Wednesday, December 11, 2013

Tuesday, December 3, 2013

‘Mezze’: A comprehensive invitation to try your hand at Lebanese cooking

Here is an article on the Mezze Book, published in the Daily Star.
November 29 2013.
By Beckie Strum
 
BEIRUT: Barbara Abdeni Massaad took an unorthodox approach to her most recent cookbook, “Mezze: A Labor of Love,” by replacing photographs of the well-known dips, salads and finger foods with colorful illustrations. “If a single image could define our unique culture and heritage,” Massaad writes, “it would certainly depict an over sized table groaning with small, colorful plates of food, surrounded by happy people caught in the act of socializing and sharing a meal.”
Massaad and “Mezze” illustrator Pascale Hares launched the book Thursday evening at Falamanki restaurant in Sodeco, with women lined up from the minute the two sat down to sign copies of the guide to Lebanon’s most iconic foods.

This is Massaad’s third English-language Lebanese cookbook. She’s written on traditional baked goods in “Man’oushe: Inside the Street Corner Lebanese Bakery,” and preserves in “Mouneh: Preserving Foods for the Lebanese Pantry.”
The whimsical illustrations – kibbeh akras with eyelashes and smiles, a young woman sleeping in a pile of okra, silly speech bubbles containing local slang – in a way reflect Massaad’s approach to teaching mezze.

Rather than preach the correct way to make each dish, every recipe comes with a caveat or two: You can replace this for that, she writes; or in the south, they do it this way; and of course, some use pomegranate molasses instead of lemon juice.

The pictures offer abstract representations of the food and the genial spirit in which it’s eaten without obliging readers to duplicate from a photograph. The words together with the pictures accommodate the varying nature of mezze and strip the ego out of Lebanese cooking – the arrogance that proclaims one regional variation to be the real one.

For her fattoush recipe, for example, Massaad says the beauty of the salad is that it can be made from whatever vegetables are available and in season. She invites cooks to fry or bake their Arabic bread for the croutons.

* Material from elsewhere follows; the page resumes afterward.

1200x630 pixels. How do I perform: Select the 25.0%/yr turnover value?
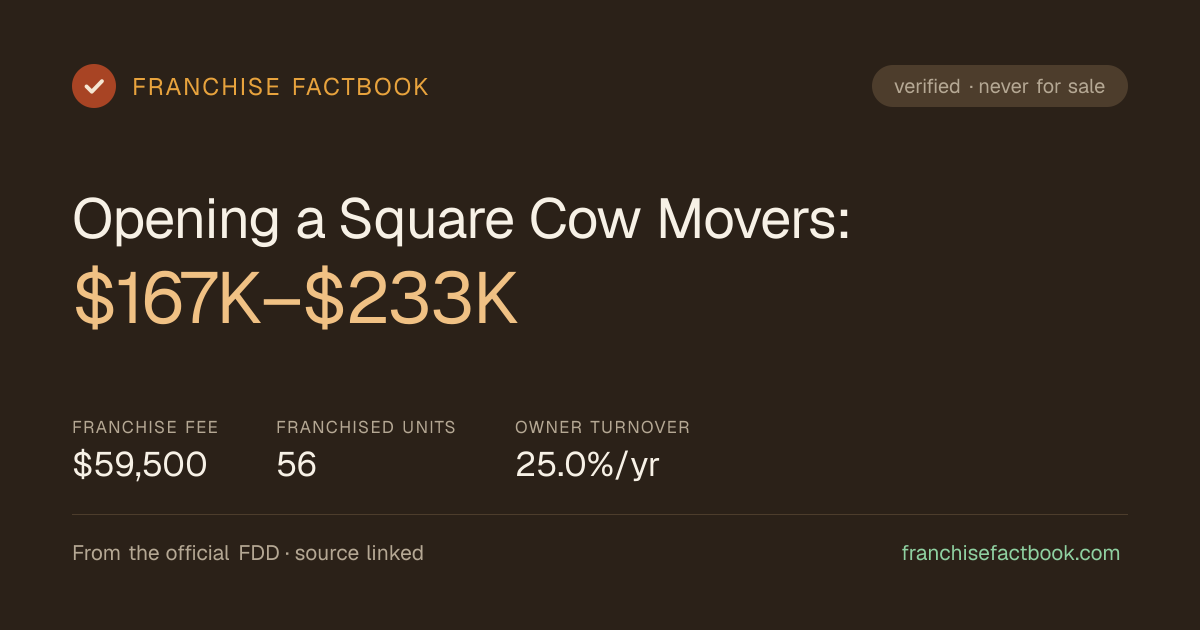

Wherever she can, she offers people options and tries to incorporate as many variations as she can.
The raw meat section contains seven different recipes, all of which she says can be made with lamb, beef or goat. And the topping options on her hummus read like the fine print in a car owner’s manual: beef tenderloin, lamb tenderloin, basterma, sujuk, fried pine nuts, awarma, more chickpeas and on and on.
That’s not to say Massaad doesn’t divulge her favorites. She explains her affinity for muhammara, a red pepper and walnut dip from Aleppo, and her love of kibbeh orfalieh, which originated in Turkey.
And though accommodating of regional tastes, when it comes to flavor she urges readers to heed her advice. For example, she insists eggplant should never be cooked in the oven to make baba ghannouj – chargrill it on the stove top and remove the seeds, which can produce a bitterness.

Mezze also defies the standard recipe design that separates the ingredients from the method in tidy uniform layout. Thus, she puts emphasis on thoroughly reading her words, which are littered with crucial tips that will make the difference between passable and superb mezze.

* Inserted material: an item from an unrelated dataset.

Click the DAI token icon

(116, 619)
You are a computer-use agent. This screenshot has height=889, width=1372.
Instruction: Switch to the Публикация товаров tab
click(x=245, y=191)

She predicts the nuanced challenges her readers might face and divulges tips that only seasoned cooks have learned – the kind of advice for which those of us who don’t have Lebanese tetas crave.
So what are some of these secrets? To make hummus smooth, for example, most big producers have heavy machinery to give it that buttery consistency. To do it at home, Massaad suggests pulverizing the chickpeas first in the food processor and then moving them to the blender, where the other ingredients are added.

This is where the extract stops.